Thursday 1 November 2012

What "they" don't tell you about Weight Restoration. Or maybe I missed it?

Getting your child through an eating disorder is damn tough, we all know that. But what happens when they reach their set weight / Weight Restored? What no-one told me is how they come to terms with something that is very difficult for them to come to terms with. Their weight is okay, but obviously it's been going up for some time. What if it continues to go up? What if it never stops?

CAMHS always said to Ben: "Don't worry, we'll never let your weight spiral out of control once you are Weight Restored."


The trouble is, when that finally happened - i.e. within the last month or so - CAMHS were no longer around. Ben was discharged in February because he was 18 and because the psych was leaving.

And, for two years now, Ben has been eating with a view to weight gain. His weight has gone up and down, as you would expect, but the general trend has been upwards, especially over the past few months. So much so that he now looks just like the old Ben. Without the 7-days a week training / Rugby physique (because exercise became a compulsion, so he's had to keep it to the bare minimum), but definitely absolutely fine.

He is finding it very hard to come to terms with where he is now. He loves food and doesn't want to eat less than he's been doing. Yet something inside him (the 'Anorexia Demon?') is telling him that if he continues like this he will continue to pile on the pounds and get fat.

In his mind, his weight gain diet was restrictive. In other words, he would like to have eaten even more than he did. And the prospect of eating less than he's eating now in order to maintain his weight has sent his mood plummeting.

The experts always said that Recovery is all about getting to a place where you don't think about things like this any more. Food, and thoughts about food, begins to take its normal place in everyday life rather than dominating it. Gaining the odd extra pound or two is no longer a worry. But what "they" didn't say is how you get from where Ben is now - Weight Restored and anxious about continuing to put on weight - to where he should be - Weight Restored and content.

A bit like in the Bad Old Days, right at the start, when "they" tell you your child has to eat cream cakes and custard, etc in order to put on weight, but fail to tell you how the hell you're supposed to get cream cakes and custard, etc past their rammed-closed mouth.

So I have put a post on the Around The Dinner Table forum to see how other parents of young people recovering from eating disorders coped with this stage.

Watch this space...


  1. No easy answer to this and it would depend on the individual. I can only say that the fear of the weight gain not stopping is very real, for me the gradual increase I could see was easier to accept. Education from a dietician was very helpful especially when my weight was settling on places I didn't like!!!
    I also used to say to myself, 'this too shall pass." hope all goes well.
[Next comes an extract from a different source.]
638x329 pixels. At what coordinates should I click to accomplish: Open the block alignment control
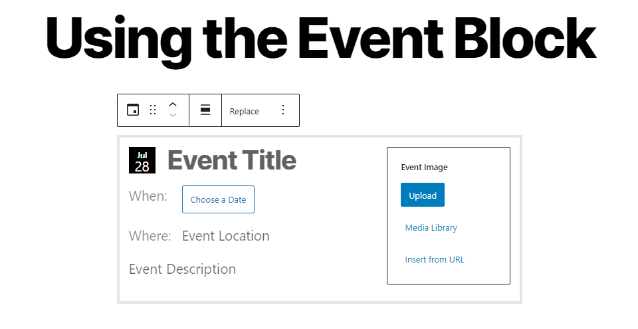pos(205,110)
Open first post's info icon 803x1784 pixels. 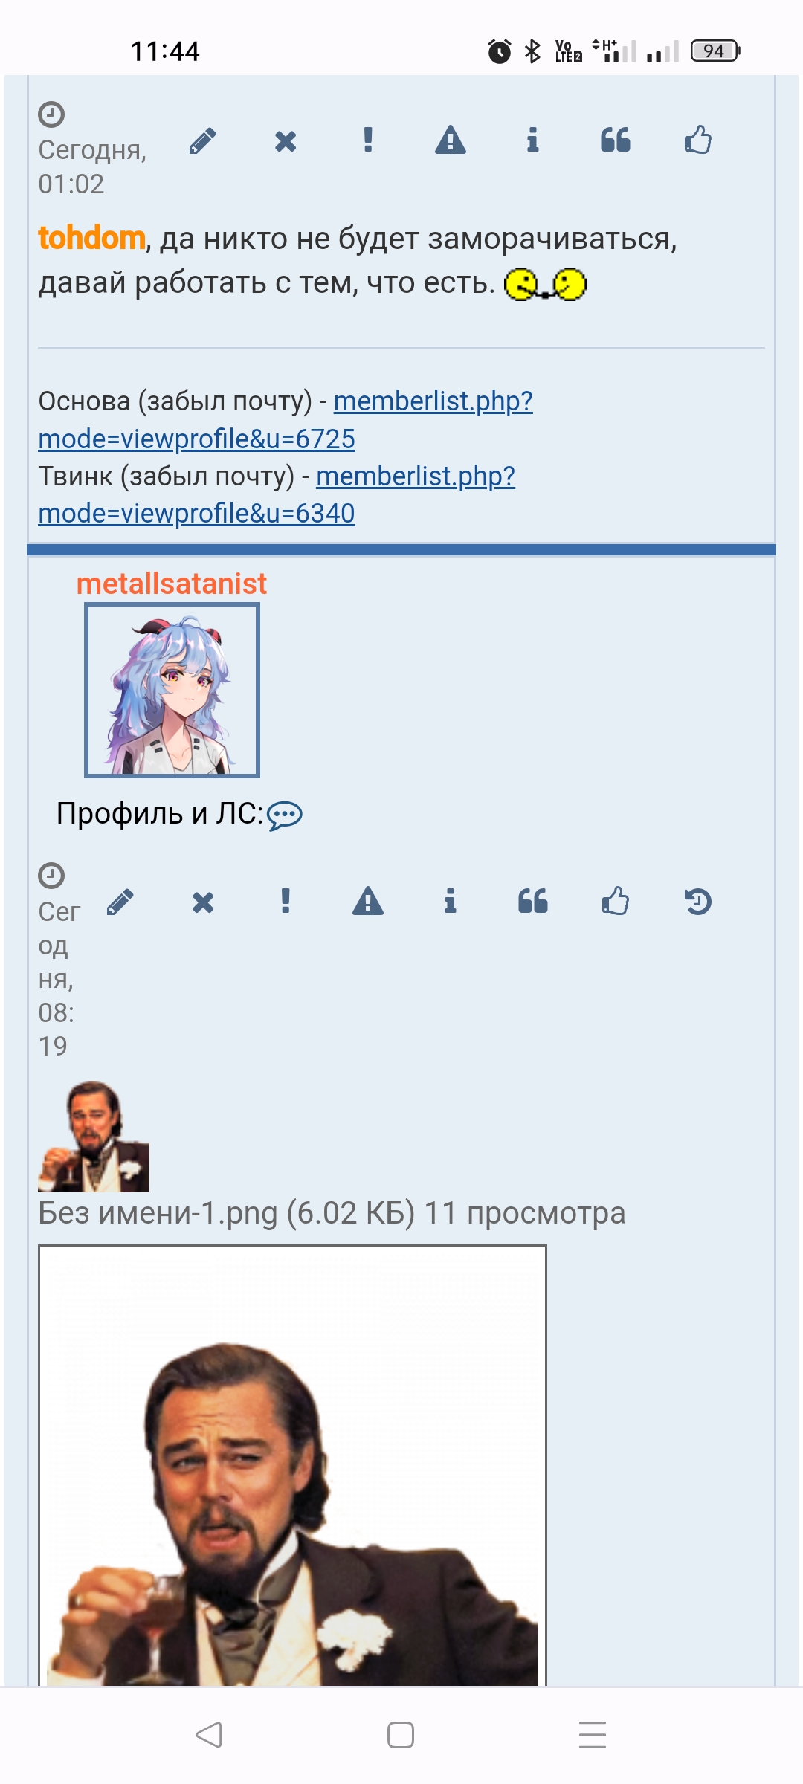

Xx

  2. You've described this predicament perfectly...I hope you'll let us know if you find out any 'answers', because I'm in almost the exact same situation as Ben and I've no idea how to handle it. In fact, I've been weight-restored and left in this situation three times over the past 8 years and each time I have relapsed horribly, because I thought "well if I have to restrict I may as well do it 'properly'"...NOT something I plan on doing again (and I'm sure Ben wouldn't; he's lucky to have you to confide in and to help him handle it - the worst thing is feeling alone with it) - but anyway, thank you for the post and I look forward to the update!

  3. Hi Batty, it Cathy Z here. I will try to shed some light on the situation from the perspective of being a Physiologist...

    Ben may well crave food because he has not yet achieved his adult height and weight. The AN has delayed his development, and physically, his body may be equivalent to that of a 16 year old body rather than an 18 year old man. It is NORMAL for teenage boys to be very hungry and often to consume in excess of 3,000 kcal per day. If he is consuming less than that he will feel hungry, because (put simply), his brain and body are 'programmed' to grow. That extra energy is needed for bone and muscle development - and it is likely that if he does consistently consume > 3,000 kcal per day he will simply grow and develop more muscularity.

    Have you thought about asking his GP for a DXA scan? This scan doesn't just measure bone mineral density (that is often low in AN, or after AN), but the data from the DXA scan can also be used to predict bone age. It is also possible to estimate what his adult height 'should' be.

    Perhaps if Ben can be convinced, through science and bone scans that he needs extra energy to grow and develop, he may be less concerned that the extra energy will simply be laid down as fat?

    At the moment, his brain is 'instructing' him to eat because he needs to grow more! The problem is that he is resisting this increase in appetite because he is fearful that he will gain too much weight, too quickly, and not be able to stop. That is unlikely to happen. Once he is taking in enough energy and has achieved normal development his appetite, in theory, will stabilise.

    The usual reason for craving food in an ED (and enjoying food vicariously - e.g. cooking a lot, or reading recipe books) is because the body needs more energy to grow and/or repair itself, as well as to maintain an energy balance without shutting down some systems and reducing metabolic rate. Metabolic rate increases with an increase in energy intake and a bigger body.

    1. Thanks, Cathy, that's excellent. You certainly know your stuff! I'll probably read it to him.

      Thanks everyone else for your comments, too!